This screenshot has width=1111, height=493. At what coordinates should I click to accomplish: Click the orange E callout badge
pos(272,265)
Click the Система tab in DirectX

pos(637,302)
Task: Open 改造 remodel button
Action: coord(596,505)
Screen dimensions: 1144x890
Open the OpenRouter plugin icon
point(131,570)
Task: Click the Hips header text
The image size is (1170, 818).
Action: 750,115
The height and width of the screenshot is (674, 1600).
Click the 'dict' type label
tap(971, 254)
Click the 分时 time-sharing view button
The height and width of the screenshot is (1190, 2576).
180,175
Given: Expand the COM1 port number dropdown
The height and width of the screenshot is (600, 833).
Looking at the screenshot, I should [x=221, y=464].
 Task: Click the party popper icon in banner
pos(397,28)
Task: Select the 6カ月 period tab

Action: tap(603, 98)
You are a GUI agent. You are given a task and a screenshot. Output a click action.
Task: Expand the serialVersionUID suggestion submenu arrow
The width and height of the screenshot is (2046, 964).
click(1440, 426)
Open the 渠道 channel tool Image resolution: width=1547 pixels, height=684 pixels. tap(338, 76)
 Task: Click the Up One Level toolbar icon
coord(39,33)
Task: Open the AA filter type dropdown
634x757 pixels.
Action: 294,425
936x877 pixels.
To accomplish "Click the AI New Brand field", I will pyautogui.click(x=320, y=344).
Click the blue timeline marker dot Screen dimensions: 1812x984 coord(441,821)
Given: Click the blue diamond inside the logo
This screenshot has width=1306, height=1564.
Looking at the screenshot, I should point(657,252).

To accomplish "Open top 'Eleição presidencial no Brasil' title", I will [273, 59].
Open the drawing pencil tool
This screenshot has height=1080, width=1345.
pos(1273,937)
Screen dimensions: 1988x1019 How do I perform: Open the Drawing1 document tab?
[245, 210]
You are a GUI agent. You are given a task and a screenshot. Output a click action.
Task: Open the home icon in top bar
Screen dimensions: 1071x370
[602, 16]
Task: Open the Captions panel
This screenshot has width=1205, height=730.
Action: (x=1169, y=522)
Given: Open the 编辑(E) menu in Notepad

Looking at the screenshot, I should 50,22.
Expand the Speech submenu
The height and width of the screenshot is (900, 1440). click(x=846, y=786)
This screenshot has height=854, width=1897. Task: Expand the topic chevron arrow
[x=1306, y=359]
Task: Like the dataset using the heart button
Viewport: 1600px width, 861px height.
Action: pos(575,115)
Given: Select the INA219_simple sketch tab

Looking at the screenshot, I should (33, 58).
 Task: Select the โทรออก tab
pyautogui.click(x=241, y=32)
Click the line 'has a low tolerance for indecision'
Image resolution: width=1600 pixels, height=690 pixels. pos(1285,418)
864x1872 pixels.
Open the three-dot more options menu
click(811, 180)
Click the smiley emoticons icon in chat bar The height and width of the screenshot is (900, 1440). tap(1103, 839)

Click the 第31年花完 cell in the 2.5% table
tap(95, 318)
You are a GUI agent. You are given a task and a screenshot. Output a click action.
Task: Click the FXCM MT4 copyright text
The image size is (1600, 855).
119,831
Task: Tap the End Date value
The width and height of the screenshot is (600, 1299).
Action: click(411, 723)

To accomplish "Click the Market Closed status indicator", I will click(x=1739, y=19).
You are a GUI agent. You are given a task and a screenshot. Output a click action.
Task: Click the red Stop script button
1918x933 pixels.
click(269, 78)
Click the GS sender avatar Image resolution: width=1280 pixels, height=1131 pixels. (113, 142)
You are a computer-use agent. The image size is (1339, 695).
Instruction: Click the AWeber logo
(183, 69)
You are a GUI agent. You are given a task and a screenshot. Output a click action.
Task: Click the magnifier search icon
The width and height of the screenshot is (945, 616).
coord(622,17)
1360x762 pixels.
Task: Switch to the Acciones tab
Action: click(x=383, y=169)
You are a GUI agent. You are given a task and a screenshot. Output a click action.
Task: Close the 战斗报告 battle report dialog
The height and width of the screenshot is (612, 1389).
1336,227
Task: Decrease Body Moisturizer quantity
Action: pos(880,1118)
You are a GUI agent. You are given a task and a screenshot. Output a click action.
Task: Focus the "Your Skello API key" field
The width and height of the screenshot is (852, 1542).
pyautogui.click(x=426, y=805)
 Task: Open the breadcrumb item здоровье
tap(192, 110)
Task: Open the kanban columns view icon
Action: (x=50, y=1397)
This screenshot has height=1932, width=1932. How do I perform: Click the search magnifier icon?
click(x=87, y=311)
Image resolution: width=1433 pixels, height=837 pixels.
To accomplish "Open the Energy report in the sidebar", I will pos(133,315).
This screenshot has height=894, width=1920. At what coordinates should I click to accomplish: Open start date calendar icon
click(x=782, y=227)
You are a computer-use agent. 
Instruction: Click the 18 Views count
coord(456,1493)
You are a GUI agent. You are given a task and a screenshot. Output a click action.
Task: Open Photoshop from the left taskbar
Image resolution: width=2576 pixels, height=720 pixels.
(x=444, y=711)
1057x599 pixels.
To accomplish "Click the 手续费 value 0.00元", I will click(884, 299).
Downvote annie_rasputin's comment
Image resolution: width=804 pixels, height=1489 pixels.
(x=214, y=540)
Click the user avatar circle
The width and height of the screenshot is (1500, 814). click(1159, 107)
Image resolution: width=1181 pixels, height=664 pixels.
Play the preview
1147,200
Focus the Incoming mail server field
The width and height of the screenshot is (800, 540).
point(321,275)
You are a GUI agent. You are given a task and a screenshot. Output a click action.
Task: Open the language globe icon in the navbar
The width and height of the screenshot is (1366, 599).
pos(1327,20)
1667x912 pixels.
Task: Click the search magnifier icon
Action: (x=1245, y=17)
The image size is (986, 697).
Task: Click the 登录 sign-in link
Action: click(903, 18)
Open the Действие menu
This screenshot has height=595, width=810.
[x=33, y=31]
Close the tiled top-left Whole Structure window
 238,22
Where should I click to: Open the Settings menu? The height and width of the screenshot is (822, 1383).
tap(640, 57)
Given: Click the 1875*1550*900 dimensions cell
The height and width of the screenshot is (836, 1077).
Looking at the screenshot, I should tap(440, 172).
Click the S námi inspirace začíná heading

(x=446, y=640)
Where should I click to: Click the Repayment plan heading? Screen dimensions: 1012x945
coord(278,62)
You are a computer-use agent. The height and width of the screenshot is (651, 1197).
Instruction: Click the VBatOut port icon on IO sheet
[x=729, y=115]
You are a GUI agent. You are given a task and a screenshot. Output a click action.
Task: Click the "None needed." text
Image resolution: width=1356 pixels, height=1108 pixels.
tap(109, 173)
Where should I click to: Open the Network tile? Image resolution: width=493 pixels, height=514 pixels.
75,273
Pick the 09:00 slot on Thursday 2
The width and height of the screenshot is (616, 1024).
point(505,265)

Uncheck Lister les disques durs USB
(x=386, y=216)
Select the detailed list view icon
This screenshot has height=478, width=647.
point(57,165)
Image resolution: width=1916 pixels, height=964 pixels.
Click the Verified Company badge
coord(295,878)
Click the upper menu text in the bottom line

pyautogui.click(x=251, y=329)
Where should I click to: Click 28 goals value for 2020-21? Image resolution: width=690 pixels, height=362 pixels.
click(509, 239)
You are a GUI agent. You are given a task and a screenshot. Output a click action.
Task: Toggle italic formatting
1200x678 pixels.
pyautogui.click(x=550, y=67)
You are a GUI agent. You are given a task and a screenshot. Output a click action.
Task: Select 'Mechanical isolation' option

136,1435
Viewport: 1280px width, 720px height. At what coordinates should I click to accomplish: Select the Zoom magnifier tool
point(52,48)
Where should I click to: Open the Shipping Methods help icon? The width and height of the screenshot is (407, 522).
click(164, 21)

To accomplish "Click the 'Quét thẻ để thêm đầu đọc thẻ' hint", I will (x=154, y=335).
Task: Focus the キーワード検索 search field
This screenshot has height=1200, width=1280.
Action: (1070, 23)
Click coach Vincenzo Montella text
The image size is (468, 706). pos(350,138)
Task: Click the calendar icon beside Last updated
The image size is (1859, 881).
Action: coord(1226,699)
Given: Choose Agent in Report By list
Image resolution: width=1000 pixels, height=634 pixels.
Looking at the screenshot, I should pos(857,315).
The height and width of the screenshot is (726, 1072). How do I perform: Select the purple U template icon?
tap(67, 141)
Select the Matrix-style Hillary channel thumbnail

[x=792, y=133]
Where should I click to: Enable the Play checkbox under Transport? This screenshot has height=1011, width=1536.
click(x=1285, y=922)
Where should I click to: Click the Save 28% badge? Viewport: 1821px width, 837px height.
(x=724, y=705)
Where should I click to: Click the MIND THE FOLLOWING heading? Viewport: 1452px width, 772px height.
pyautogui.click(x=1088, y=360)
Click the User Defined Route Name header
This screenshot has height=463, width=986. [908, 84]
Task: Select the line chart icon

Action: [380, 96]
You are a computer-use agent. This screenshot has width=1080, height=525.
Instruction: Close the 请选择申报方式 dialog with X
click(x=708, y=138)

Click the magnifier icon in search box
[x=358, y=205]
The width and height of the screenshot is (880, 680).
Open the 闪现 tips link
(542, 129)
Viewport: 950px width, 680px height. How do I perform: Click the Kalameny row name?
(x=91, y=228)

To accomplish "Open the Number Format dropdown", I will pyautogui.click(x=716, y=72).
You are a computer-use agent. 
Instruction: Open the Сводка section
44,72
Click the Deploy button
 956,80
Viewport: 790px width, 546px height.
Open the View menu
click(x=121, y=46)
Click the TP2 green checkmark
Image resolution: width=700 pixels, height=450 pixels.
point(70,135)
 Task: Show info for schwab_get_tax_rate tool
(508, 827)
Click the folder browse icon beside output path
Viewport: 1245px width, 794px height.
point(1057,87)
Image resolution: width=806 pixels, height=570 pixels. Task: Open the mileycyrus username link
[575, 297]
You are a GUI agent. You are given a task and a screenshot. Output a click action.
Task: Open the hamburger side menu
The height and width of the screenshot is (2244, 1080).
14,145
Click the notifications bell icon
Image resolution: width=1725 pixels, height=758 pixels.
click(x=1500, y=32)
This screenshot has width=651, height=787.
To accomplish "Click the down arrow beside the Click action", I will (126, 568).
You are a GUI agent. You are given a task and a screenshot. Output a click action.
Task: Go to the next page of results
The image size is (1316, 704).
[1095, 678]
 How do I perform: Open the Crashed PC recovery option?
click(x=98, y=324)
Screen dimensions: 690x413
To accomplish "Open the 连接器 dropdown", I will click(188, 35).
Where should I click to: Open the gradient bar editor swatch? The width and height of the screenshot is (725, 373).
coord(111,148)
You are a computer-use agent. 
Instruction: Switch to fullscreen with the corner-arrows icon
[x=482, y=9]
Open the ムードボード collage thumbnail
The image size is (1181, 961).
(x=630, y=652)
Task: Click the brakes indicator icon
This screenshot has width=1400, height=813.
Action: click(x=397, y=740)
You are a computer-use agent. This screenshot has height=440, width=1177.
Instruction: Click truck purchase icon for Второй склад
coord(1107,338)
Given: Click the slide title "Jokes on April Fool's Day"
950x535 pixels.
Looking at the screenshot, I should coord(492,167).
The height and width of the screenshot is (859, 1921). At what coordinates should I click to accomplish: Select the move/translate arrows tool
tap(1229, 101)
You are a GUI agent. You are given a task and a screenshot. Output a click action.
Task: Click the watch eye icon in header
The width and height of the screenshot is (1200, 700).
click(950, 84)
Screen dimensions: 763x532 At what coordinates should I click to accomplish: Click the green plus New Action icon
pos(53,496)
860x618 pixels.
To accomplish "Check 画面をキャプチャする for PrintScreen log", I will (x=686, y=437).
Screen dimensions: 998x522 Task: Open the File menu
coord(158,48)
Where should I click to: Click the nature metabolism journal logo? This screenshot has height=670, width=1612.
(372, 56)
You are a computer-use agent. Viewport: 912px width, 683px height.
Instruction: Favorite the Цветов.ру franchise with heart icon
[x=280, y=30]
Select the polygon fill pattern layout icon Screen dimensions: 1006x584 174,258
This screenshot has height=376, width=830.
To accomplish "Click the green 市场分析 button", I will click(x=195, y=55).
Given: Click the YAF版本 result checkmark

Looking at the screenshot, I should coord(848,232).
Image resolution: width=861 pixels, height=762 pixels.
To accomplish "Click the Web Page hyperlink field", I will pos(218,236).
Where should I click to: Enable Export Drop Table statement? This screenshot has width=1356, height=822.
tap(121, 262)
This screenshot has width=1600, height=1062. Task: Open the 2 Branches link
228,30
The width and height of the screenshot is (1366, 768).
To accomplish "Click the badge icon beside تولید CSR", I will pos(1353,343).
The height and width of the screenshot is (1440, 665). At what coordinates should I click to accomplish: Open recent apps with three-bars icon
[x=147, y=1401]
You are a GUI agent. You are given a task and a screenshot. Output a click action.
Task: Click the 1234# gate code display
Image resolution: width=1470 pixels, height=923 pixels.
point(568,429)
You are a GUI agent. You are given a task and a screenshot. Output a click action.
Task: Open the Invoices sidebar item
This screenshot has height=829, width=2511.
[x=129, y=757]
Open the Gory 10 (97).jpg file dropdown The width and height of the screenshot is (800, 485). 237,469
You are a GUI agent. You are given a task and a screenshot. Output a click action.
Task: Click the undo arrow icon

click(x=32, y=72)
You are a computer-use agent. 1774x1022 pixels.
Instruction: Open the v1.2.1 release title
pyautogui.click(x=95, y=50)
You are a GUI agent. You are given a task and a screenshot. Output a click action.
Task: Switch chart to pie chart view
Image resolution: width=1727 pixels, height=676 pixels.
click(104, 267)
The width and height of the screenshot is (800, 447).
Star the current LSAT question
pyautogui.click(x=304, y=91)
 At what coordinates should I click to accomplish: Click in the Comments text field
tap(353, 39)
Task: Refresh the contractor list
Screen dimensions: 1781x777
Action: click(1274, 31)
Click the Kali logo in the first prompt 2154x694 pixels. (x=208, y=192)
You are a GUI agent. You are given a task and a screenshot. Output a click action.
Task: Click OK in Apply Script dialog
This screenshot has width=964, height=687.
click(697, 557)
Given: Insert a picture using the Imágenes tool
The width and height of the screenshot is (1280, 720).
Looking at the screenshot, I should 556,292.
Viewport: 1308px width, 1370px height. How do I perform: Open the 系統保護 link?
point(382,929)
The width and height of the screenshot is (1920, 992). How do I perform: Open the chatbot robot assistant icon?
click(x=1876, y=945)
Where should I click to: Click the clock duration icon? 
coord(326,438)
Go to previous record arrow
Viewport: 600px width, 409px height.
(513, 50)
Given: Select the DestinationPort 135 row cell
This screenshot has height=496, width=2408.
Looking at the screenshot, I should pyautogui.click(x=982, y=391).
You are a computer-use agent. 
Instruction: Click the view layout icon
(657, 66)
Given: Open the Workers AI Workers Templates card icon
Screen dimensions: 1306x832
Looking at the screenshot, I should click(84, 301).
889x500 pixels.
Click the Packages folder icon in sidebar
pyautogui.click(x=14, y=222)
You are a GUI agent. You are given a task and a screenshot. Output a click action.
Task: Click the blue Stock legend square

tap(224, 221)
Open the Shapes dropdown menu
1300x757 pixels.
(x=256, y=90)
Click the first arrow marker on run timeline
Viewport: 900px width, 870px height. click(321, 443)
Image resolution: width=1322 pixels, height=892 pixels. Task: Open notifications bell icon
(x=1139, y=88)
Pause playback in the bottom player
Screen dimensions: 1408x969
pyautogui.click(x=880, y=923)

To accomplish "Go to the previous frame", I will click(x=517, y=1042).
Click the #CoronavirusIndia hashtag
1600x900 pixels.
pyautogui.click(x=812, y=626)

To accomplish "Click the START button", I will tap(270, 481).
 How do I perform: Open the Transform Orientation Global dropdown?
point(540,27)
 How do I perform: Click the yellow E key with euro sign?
##########
WHAT IS REQUIRED =
Reproduce exactly the stretch of the material above that starts at the line with "Screen dimensions: 763x532" and ends at the line with "Task: Click the 1234# gate code display", both included, and nothing else.

RESPONSE =
Screen dimensions: 763x532 At what coordinates should I click to accomplish: Click the green plus New Action icon
pos(53,496)
860x618 pixels.
To accomplish "Check 画面をキャプチャする for PrintScreen log", I will (x=686, y=437).
Screen dimensions: 998x522 Task: Open the File menu
coord(158,48)
Where should I click to: Click the nature metabolism journal logo? This screenshot has height=670, width=1612.
(372, 56)
You are a computer-use agent. Viewport: 912px width, 683px height.
Instruction: Favorite the Цветов.ру franchise with heart icon
[x=280, y=30]
Select the polygon fill pattern layout icon Screen dimensions: 1006x584 174,258
This screenshot has height=376, width=830.
To accomplish "Click the green 市场分析 button", I will click(x=195, y=55).
Given: Click the YAF版本 result checkmark

Looking at the screenshot, I should coord(848,232).
Image resolution: width=861 pixels, height=762 pixels.
To accomplish "Click the Web Page hyperlink field", I will pos(218,236).
Where should I click to: Enable Export Drop Table statement? This screenshot has width=1356, height=822.
tap(121, 262)
This screenshot has width=1600, height=1062. Task: Open the 2 Branches link
228,30
The width and height of the screenshot is (1366, 768).
To accomplish "Click the badge icon beside تولید CSR", I will pos(1353,343).
The height and width of the screenshot is (1440, 665). At what coordinates should I click to accomplish: Open recent apps with three-bars icon
[x=147, y=1401]
You are a GUI agent. You are given a task and a screenshot. Output a click action.
Task: Click the 1234# gate code display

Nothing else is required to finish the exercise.